Given information>
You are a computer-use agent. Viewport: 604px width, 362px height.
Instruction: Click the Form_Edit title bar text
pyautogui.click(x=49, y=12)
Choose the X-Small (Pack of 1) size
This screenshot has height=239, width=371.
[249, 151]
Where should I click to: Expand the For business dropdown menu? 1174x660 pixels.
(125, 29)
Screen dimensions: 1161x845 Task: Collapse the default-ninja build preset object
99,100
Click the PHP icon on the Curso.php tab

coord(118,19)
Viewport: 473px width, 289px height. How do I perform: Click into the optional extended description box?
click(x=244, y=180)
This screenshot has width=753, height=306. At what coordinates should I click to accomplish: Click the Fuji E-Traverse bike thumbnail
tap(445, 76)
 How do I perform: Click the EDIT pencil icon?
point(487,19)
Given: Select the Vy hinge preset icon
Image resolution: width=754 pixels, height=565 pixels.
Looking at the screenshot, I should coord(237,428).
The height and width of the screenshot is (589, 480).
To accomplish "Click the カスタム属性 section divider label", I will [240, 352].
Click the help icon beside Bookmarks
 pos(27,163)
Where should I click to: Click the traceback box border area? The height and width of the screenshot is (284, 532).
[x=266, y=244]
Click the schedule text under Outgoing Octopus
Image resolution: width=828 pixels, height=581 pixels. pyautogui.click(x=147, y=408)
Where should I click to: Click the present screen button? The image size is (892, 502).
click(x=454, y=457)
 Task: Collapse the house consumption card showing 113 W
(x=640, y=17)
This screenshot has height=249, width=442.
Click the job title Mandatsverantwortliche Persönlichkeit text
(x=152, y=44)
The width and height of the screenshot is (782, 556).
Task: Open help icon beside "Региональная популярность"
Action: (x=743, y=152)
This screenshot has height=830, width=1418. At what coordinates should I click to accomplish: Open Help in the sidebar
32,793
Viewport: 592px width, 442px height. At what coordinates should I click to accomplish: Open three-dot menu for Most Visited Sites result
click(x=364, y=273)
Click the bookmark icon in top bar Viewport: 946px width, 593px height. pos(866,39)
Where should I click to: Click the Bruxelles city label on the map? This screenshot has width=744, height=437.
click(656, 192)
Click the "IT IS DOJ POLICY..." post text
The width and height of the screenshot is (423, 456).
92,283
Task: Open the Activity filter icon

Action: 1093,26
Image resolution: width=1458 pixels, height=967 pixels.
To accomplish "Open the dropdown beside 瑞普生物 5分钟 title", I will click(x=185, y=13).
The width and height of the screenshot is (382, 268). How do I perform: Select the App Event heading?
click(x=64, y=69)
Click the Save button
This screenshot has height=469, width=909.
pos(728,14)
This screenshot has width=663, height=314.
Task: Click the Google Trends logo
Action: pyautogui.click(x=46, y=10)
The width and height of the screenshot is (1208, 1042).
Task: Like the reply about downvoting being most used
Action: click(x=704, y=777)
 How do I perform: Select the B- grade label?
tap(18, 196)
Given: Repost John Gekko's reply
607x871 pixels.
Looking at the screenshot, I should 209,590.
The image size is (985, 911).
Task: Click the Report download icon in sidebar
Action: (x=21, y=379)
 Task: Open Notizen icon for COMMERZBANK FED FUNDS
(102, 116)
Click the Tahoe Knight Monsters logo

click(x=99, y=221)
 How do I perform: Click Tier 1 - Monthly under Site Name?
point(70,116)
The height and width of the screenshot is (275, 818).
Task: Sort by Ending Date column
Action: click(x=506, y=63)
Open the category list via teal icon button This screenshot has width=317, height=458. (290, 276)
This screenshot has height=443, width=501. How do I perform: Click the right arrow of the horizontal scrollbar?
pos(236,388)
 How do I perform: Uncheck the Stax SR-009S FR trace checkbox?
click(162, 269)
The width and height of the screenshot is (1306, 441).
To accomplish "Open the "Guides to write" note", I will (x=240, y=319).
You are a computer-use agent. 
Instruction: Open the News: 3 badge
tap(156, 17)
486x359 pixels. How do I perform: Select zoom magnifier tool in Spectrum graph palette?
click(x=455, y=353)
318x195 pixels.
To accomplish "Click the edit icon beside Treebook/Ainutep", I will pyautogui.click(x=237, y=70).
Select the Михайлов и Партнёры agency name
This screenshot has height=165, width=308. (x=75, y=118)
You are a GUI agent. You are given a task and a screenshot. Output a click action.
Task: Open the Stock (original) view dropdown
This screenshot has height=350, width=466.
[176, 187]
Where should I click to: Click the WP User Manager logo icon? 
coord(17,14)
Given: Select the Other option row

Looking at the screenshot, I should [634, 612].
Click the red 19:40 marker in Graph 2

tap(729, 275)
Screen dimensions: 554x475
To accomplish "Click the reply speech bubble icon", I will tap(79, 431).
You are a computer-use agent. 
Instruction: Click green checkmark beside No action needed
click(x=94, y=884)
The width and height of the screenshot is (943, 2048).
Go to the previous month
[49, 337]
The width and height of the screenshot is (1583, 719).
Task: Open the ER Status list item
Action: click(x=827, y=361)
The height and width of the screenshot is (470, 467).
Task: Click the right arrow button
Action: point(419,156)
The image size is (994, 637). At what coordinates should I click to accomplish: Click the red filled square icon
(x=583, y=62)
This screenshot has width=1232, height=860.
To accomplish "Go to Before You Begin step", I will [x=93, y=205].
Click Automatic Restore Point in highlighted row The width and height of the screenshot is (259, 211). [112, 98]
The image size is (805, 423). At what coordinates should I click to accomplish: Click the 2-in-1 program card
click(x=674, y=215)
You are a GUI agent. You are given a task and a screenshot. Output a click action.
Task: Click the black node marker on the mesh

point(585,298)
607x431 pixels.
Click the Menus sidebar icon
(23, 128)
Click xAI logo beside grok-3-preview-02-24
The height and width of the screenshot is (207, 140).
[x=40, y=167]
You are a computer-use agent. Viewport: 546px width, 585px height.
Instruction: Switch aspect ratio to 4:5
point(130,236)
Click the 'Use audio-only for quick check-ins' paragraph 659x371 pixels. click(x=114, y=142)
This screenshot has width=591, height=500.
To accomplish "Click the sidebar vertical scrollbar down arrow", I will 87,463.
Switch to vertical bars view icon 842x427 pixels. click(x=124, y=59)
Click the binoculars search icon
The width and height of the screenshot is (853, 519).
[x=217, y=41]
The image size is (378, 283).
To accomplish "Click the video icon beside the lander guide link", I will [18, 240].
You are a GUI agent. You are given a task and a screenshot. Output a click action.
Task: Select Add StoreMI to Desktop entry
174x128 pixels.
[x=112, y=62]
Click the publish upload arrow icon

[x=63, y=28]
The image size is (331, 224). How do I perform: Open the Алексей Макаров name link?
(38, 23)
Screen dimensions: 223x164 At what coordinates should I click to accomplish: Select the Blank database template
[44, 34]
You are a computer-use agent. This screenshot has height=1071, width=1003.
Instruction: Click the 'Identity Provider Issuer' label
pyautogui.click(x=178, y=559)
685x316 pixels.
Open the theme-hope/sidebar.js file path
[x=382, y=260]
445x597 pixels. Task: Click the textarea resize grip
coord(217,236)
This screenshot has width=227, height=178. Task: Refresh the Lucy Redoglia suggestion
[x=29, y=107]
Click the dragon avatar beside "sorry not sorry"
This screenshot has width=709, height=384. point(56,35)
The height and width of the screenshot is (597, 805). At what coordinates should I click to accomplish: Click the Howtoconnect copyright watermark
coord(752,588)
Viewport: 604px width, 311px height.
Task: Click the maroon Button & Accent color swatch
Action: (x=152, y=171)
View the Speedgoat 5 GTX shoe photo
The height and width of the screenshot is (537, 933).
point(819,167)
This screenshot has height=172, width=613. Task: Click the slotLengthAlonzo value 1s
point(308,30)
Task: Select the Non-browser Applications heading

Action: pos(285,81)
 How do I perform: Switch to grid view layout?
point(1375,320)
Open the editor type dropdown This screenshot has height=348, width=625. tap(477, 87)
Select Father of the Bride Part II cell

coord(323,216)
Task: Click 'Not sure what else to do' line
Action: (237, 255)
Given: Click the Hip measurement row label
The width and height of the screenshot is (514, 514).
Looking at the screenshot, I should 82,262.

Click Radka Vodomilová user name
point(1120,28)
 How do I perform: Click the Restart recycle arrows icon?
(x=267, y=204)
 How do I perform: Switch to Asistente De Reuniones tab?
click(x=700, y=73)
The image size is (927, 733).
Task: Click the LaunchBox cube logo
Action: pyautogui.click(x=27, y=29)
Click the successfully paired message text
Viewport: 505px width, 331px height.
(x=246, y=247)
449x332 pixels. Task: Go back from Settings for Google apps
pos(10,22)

Problem> Copy verbatim, from the listing above, each line from the one containing "Where should I click to: Click the WP" down to the one containing "Click the 'Use", inclusive.

Task answer>
Where should I click to: Click the WP User Manager logo icon? 
coord(17,14)
Given: Select the Other option row

Looking at the screenshot, I should [634, 612].
Click the red 19:40 marker in Graph 2

tap(729, 275)
Screen dimensions: 554x475
To accomplish "Click the reply speech bubble icon", I will tap(79, 431).
You are a computer-use agent. 
Instruction: Click green checkmark beside No action needed
click(x=94, y=884)
The width and height of the screenshot is (943, 2048).
Go to the previous month
[49, 337]
The width and height of the screenshot is (1583, 719).
Task: Open the ER Status list item
Action: click(x=827, y=361)
The height and width of the screenshot is (470, 467).
Task: Click the right arrow button
Action: point(419,156)
The image size is (994, 637). At what coordinates should I click to accomplish: Click the red filled square icon
(x=583, y=62)
This screenshot has width=1232, height=860.
To accomplish "Go to Before You Begin step", I will [x=93, y=205].
Click Automatic Restore Point in highlighted row The width and height of the screenshot is (259, 211). [112, 98]
The image size is (805, 423). At what coordinates should I click to accomplish: Click the 2-in-1 program card
click(x=674, y=215)
You are a GUI agent. You are given a task and a screenshot. Output a click action.
Task: Click the black node marker on the mesh

point(585,298)
607x431 pixels.
Click the Menus sidebar icon
(23, 128)
Click xAI logo beside grok-3-preview-02-24
The height and width of the screenshot is (207, 140).
[x=40, y=167]
You are a computer-use agent. Viewport: 546px width, 585px height.
Instruction: Switch aspect ratio to 4:5
point(130,236)
Click the 'Use audio-only for quick check-ins' paragraph 659x371 pixels. click(x=114, y=142)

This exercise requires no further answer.